TEXT PASSAGE:
···

ASH: alcoholic steatohepatitis; AH – alcoholic hepatitis; IQR: interquartile range; WBC: while blood cells; AST: aspartate aminotransferase; ALT: alannine aminotransferase; GGT: gamma-glutamyl transpeptidase; ALP: alkaline phosphatase; INR: international normalized ratio. N/A: not applicable; N/D: not determined (or missing data).

Effect of alcohol on hepatic transcriptome

We have previously shown that there are extensive transcriptomic changes imparted by some stages of ALD⁴⁴, but the assessment of ALD-related transcriptomic reprogramming encompassed only protein-coding genes and did not include the analysis of splice variants. We therefore decided to interrogate RNA sequences datasets in order to evaluate the extent of differential expression and missplicing of both coding and non-coding features. The analysis of expression of 57,820 features confirmed that alcohol caused genome-wide changes in hepatic transcriptome, with a number of differentially expressed genes positively correlating with a disease severity. In eASH, 4,928 were altered (8.5%), in nsAH – 9,075 (15.7%), in sAH – 14,100 (24.4%), and in exAH – 14,292 (24.7%) (Fig. 1). When considering the RNA biotypes, the composition of altered transcriptomes was relatively similar in all alcohol-related condition, with a majority of affected genes (60–70%) being represented by protein-coding genes (Supplementary Fig. S1). Altered transcriptome profiles demonstrated a considerable overlap (data not shown) suggesting that alcohol-related transcriptomic changes are persistent, cumulative along the progression of ALD, and unlikely to be random. To address functional implications of altered transcriptomes, we analyzed transcriptomic overlaps between eASH and later stages of alcohol-induced hepatic damage such as sAH and exAH. Gene Ontology analysis of overlapping suppressed genes revealed that downregulated features are mainly involved in oncogenesis: affected pathways included DNA replication, DNA damage response, cell cycle, and regulation of mitosis (Supplementary Tables 1 and 2).

···

PROVIDED INFORMATION:
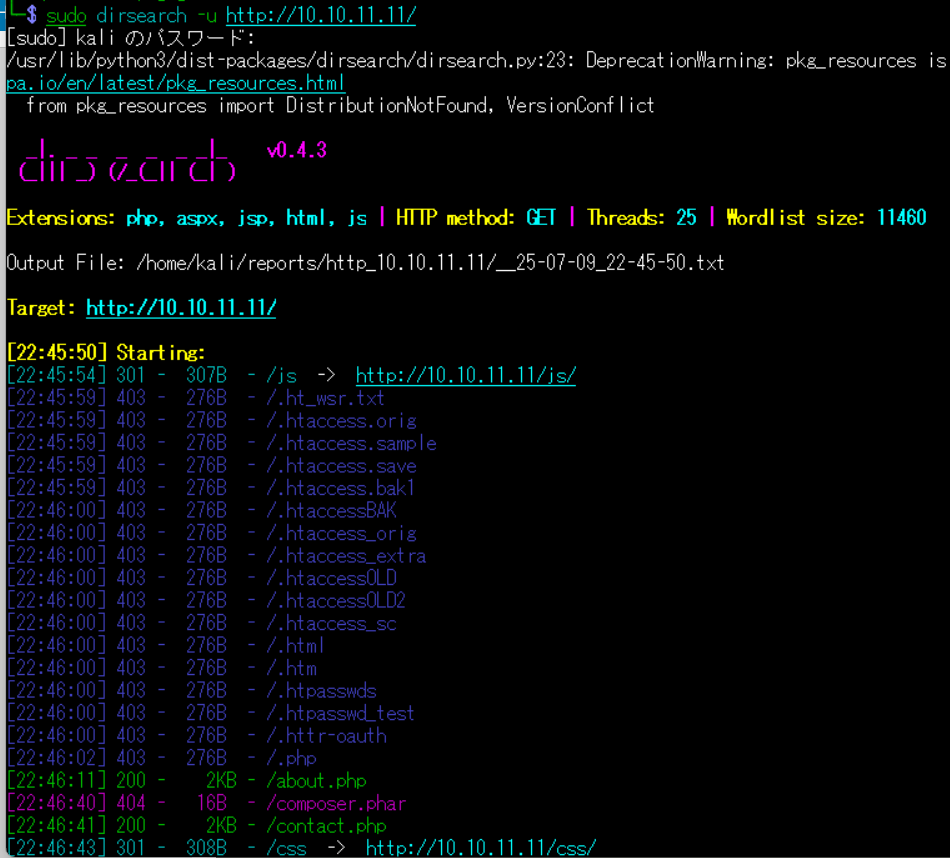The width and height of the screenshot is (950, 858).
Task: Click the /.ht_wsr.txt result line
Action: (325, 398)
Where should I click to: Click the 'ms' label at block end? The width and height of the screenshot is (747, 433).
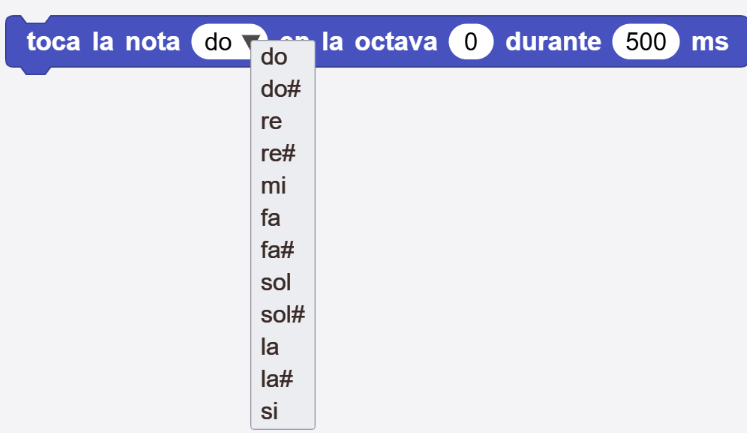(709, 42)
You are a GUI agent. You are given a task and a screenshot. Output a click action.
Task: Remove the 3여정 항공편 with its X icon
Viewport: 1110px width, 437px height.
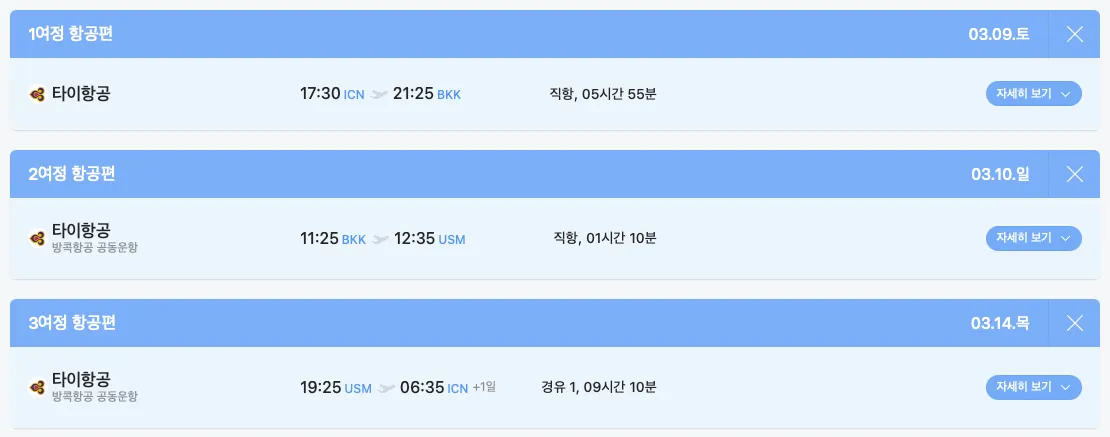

···

EXERCISE TASKS:
- a) In the passage on alcohol's effect on the hepatic transcriptome, how many features were altered in sAH?
- b) Carry on the passage about alcohol's effect on the hepatic transcriptome, picking up right after its final sentence.

RESPONSES PER TASK:
- a) 14,100 features (24.4%).

- b)
Figure 1.

Differentially expressed genes in the liver from patients with alcohol-related hepatic diseases. eASH – early alcoholic steatohepatitis, nsAH – non-severe alcoholic hepatitis, sAH – severe alcoholic hepatitis, exAH – explants from patients who underwent hepatic transplantation due to liver failure.

Next, we asked if there are transcriptional changes that persist across all stages of alcohol-induced hepatic damage and assessed determined genes up- or downregulated in all four groups. In total, expression of 1,265 were either increased or decreased throughout eASH-nsAH-sAH-exAH continuum (Fig. 2). 440 genes were upregulated in all groups, 825 – downregulated in all groups (Supplementary Table 3) indicating the broad character of alcohol-induced transcriptomic changes across all conditions.

Figure 2.

Genes affected in all groups. Top portion of the plot represents 440 transcripts upregulated across all groups, bottom part – 825 downregulated transcripts. X axis signifies chromosomes, y axis corresponds to Zcuts values for each gene that match to four groups. eASH – early alcoholic steatohepatitis, nsAH – non-severe alcoholic hepatitis, sAH – severe alcoholic hepatitis, exAH – explants from patients who underwent hepatic transplantation due to liver failure.

Effect of alcohol on splicing

Effect of alcohol on splicing in the liver has not been well studied, and extent and characteristics of hepatic missplicing in ALD are not known. We employed MATS program⁴⁵ to unbiasedly detect such missplicing events as 5’ alternative splice sites (5’-SS), 3’ alternative splice sites (3’-SS), intron retention (IR), exon skipping (ES) and mutually exclusive exons (MEE). In all alcohol-related conditions, ES and MEE were the most common events (Fig. 3). Number of ES was relatively similar across all conditions: 1,542, 1,668, 1660, and 1,623 in eASH, nsAH, sAH, and exAH, respectively. MEE, on the other hand, differed significantly in various conditions. The number of MEEs was 1,186 in eASH, rose to 3,119 in nsAH, and then subsided to 2,668 and 2,094 in sAH and exAH, respectively. Frequency of 5’-SS, 3’-SS, and IR was much lower in comparison to ES and MEE, and the dynamics of their quantitative changes was similar, being observed at the stage of eASH, occurring most frequently at the stage of nsAH, and returning to eASH levels at sAH and exAH stages.

Figure 3.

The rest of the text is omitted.